In the summer and fall look around ditch banks you will see this stuff all over the place, just remember were it is and next spring you will have bags full.


----------



## Backwoods-Savage (Aug 28, 2005)

Right now you can find it by looking for a tan colored stalk. Around here they grow about 3 1/2 foot tall. Just had to find some for the neighbor and it was an easy find.

Fasthunter: If I think of it, I'll take the camera with me and see if I can get you some pics.


----------



## Liver and Onions (Nov 24, 2000)

Last year's stalks look something like tumbleweed. The asparagus in the garden is usually up around the 20th of April. About 10 days to 2 weeks later for the roadside asparagus....about May 1st. Central Mich. area.

L & O


----------



## Backwoods-Savage (Aug 28, 2005)

Here are two pictures I took this afternoon. This was right along the road, perhaps 6 feet off the road. Notice that it has all been bent over. Probably from snow plows throwing snow off the road.

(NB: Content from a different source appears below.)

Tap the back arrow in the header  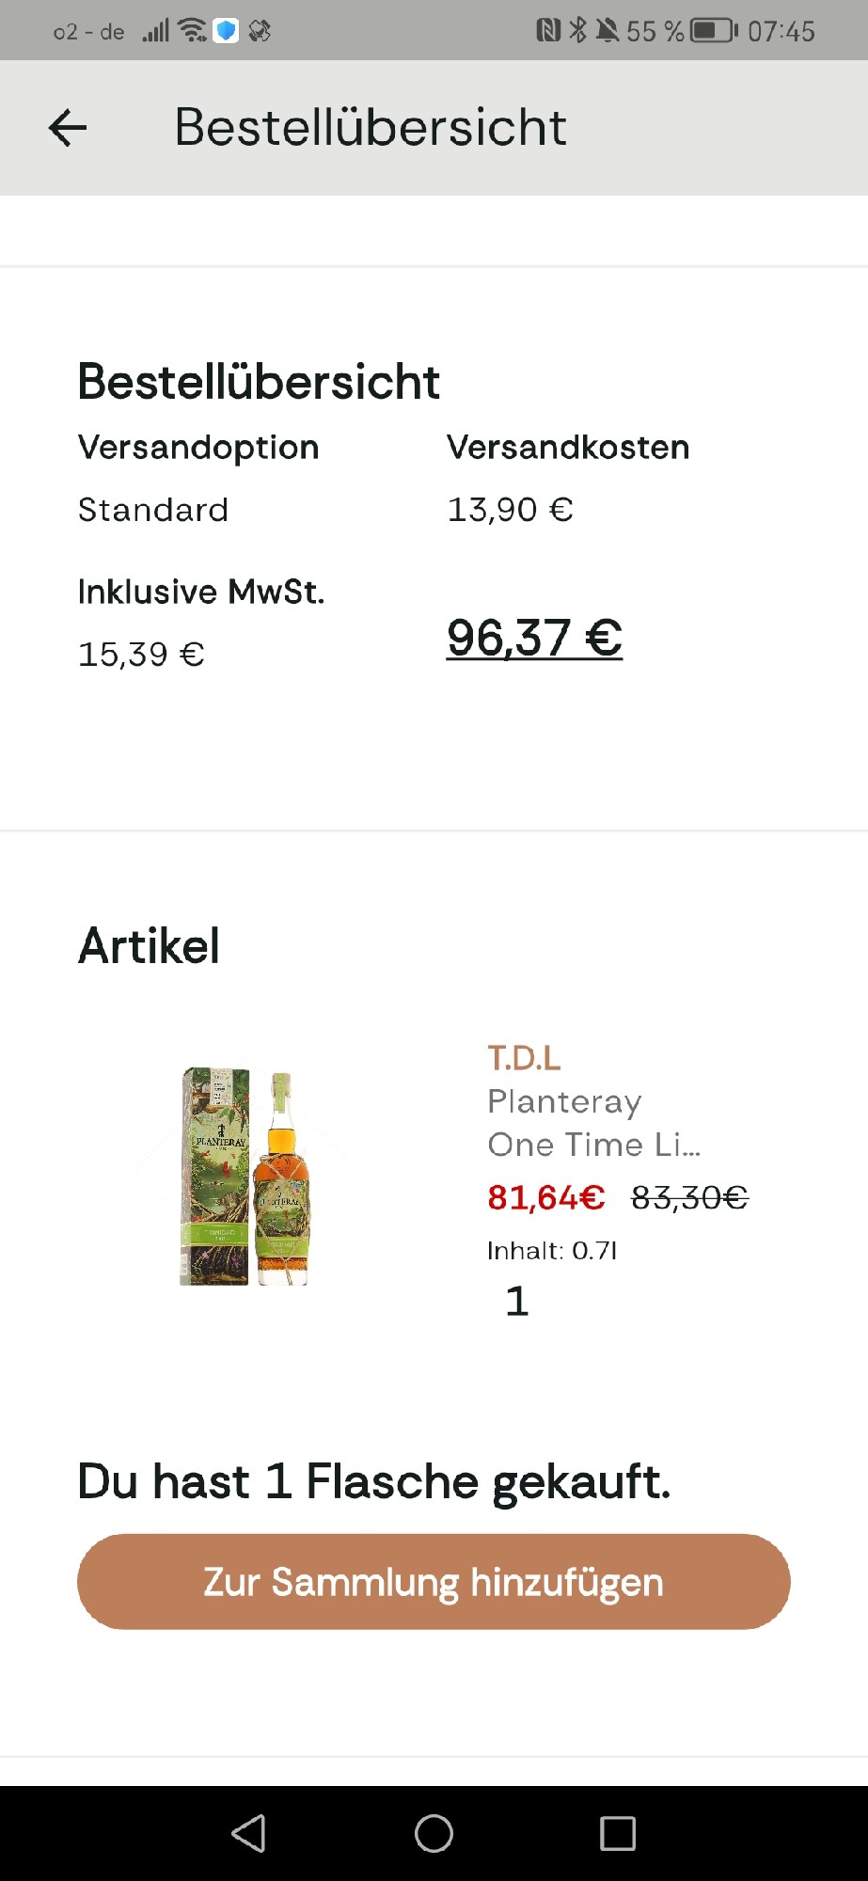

But once again caution is advised. Most of that land where you will find this stuff is private property...even if it is the ditch by the road. Before picking, get permission.








[/IMG]








[/IMG]

Hope this helps.


----------



## VARMINTHUNTERLAKEORION (Jan 12, 2005)

Oakland county area last year I picked first batch - 14th of May


----------



## jackbob42 (Nov 12, 2003)

I don't like the stuff and I don't pick it.
But , my dad did and I remember him always saying it was ready to pick around Mother's Day.


----------



## fasthunter (Sep 15, 2006)

Thanks again guys.


----------



## cireofmi (Feb 13, 2001)

It is a vile weed, vile I say. :lol:


----------



## triplehooked (Dec 26, 2004)

Good to eat, good for ya, and gets the wife out of the bathroom when ya have to pee!


----------



## fasthunter (Sep 15, 2006)

triplehooked said:



> Good to eat, good for ya, and gets the wife out of the bathroom when ya have to pee!


 I've heard of that before....Seriously:yikes: :yikes:


----------



## devo024 (Nov 10, 2005)

I read somewhere that the "stinky pee" affects like 25% of the people who eat it. But I think its much higher than that. Most of the people I talk to who eat it end up with the "stinky pee". I can't wait for it, I cant spend $4 a pound for it in the store. Ill eat it for about 3 days in a row, until I cant stand being in the bathroom with myself.


----------



## chuckinduck (May 28, 2003)

I agree, I love asparagus, I'm going to try growing some in the garden this spring. A farmer just north of my house sells two year old plants, my only question is, when do you plant it?


----------



## multibeard (Mar 3, 2002)

Chuckin

The farmers here have not started planting new fields yet. I think they have dug some of the crowns [2 year old plants for transplanting] and have them in cold storage. I will let you know when they start but it will not be until the SNOW is gone. 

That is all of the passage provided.